Endocrine Abstracts

Case history: Carbimazole, a widely used medication to treat hyperthyroidism, is associated with several well-established side effects. Carbimazole-induced lymphopenia is however rarely reported in the literature. This case focuses on a 57-year-old lady diagnosed with Graves’ Disease (GD) in 2015. She was started on Carbimazole which eventually stabilised her thyroid function; her severe thyroid eye disease precluded definitive treatment with radioiodine however she was reluctant to consider thyroidectomy as definitive therapy due to personal reasons and opted for ongoing medical thyroid management. Soon after commencing Carbimazole treatment, she developed a resistant lymphopenia which could not be explained by other haematological or immune disorders.

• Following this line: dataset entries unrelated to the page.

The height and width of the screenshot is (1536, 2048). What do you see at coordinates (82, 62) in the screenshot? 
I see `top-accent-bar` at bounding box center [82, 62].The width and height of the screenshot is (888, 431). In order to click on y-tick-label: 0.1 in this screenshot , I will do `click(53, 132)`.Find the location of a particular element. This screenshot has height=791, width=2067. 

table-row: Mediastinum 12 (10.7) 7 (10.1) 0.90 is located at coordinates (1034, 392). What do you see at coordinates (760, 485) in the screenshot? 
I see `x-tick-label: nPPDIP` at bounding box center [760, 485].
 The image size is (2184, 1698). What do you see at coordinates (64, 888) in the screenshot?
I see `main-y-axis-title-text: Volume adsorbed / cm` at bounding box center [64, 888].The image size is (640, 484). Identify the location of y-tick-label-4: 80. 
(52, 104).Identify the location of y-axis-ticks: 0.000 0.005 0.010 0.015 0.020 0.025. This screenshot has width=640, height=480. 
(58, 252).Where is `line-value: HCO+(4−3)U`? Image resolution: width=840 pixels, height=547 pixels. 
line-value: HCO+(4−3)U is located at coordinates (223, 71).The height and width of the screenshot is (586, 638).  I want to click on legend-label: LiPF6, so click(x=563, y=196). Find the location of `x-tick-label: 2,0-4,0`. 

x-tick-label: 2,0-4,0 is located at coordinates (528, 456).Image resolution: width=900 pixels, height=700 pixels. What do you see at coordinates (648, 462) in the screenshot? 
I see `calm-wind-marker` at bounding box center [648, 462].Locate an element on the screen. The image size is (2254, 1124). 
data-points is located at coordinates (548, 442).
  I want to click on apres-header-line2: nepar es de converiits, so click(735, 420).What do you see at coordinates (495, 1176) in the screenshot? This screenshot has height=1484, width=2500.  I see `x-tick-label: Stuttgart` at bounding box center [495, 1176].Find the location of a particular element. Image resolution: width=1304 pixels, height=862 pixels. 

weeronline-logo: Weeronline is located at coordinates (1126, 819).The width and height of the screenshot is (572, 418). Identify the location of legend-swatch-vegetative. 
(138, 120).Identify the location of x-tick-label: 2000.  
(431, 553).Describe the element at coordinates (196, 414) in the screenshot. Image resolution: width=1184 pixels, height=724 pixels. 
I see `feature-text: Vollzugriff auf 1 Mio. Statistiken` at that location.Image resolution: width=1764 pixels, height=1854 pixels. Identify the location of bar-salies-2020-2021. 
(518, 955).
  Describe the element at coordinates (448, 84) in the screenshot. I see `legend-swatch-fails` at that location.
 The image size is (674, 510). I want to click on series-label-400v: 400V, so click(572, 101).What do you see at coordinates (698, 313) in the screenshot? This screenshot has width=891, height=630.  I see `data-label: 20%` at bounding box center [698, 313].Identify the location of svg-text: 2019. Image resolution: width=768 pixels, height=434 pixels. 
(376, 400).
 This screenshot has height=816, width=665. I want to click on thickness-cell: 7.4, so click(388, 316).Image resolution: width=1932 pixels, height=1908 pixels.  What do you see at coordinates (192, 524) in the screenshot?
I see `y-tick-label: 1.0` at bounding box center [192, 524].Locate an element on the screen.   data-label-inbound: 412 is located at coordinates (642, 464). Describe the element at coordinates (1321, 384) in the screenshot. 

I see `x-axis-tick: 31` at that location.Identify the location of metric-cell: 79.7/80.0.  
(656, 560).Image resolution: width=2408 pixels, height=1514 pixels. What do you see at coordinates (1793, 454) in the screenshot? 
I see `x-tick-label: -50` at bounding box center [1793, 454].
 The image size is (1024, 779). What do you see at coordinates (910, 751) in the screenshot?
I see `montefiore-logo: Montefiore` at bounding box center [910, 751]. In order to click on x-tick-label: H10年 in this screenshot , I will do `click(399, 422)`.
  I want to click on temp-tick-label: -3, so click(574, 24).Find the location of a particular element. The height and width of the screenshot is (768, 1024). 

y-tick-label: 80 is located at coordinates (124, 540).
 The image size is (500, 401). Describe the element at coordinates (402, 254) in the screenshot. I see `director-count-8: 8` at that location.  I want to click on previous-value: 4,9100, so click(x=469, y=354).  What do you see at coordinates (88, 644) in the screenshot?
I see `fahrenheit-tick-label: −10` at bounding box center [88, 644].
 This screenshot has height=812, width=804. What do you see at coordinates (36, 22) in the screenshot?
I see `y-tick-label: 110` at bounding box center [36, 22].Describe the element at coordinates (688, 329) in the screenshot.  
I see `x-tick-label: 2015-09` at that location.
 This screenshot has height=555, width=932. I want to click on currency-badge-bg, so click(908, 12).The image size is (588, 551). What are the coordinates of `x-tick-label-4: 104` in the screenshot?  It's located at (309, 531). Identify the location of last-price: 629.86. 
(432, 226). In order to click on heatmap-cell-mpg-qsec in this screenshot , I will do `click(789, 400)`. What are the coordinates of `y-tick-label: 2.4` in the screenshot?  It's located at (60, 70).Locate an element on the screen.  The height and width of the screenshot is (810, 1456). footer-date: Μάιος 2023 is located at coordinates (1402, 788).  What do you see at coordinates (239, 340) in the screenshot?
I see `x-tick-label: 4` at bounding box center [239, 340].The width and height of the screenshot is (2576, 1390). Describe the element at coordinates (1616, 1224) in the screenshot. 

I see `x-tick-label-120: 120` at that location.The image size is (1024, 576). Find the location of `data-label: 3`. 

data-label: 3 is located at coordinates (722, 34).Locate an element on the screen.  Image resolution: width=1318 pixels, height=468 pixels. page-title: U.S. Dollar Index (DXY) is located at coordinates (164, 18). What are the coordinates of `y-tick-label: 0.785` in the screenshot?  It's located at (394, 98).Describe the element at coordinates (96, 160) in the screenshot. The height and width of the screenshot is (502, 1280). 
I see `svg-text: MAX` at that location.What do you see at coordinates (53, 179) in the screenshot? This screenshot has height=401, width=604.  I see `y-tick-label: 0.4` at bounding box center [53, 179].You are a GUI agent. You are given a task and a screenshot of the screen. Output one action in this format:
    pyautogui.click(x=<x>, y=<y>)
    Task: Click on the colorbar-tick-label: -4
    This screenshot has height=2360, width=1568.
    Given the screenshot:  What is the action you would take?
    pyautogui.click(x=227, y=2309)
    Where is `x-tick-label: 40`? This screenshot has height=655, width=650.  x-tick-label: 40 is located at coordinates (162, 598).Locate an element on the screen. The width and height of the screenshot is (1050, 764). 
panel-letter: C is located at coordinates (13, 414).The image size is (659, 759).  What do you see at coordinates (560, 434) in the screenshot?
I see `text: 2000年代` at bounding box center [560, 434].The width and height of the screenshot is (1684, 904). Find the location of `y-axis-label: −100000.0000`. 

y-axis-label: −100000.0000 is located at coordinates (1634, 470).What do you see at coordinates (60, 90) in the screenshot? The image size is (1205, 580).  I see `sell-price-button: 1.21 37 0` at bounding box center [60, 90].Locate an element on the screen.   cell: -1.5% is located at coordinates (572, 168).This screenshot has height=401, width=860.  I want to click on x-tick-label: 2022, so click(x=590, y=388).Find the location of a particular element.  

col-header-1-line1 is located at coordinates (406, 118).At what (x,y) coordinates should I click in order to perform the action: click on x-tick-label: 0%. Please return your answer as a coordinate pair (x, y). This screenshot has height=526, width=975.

Investigations: Initial Thyroid function tests confirmed significant hyperthyroidism (TSH <0.014 [0.35-4.94 miu/l], T3 41.2 [2.9-4.9 pmol/l], Free T4 >100 [9-19 pmol/l]) with positive Anti-TSH receptor antibody (44.05 IU/l [0-2 IU/l]). Both the history and examination were consistent with Graves thyrotoxicosis. She was monitored regularly with blood tests including thyroid function and full blood count.

Results: Upon confirming a diagnosis of GD, the patient was started on Carbimazole with the usual precautions taken against agranulocytosis. One year after initiating Carbimazole treatment, she had developed lymphopenia which did not recover after a brief period of discontinuation of Carbimazole while the rest of the haematological indices were all normal. Patient did not receive any treatment for lymphopenia since she was asymptomatic.

Discussion: Neutropenia is a rare but well-known side effect of Carbimazole, on the other hand, lymphopenia is not an often-associated feature consequently there is very limited relevant literature. It is not unusual for thyrotoxicosis to be associated with neutropenia; it frequently precedes Carbimazole initiation and mostly settles after treatment. The mechanism behind Carbimazole-induced lymphopenia has not been confirmed; however, the literature suggests that Carbimazole can lead to the production of antibodies and autoantibodies which can lead to cell lineage-specific cytopenia. In conclusion, we present the case of a patient with GD where lymphopenia appears to have a temporal relationship with commencement of Carbimazole. The cause of this rare phenomenon in this context is probably due to a combination of Carbimazole effects and the condition itself, however the effect of this combination cannot be precisely established. We present this case to raise awareness among clinicians and to attract comments from our specialist colleagues based on their extensive collective clinical and research experience.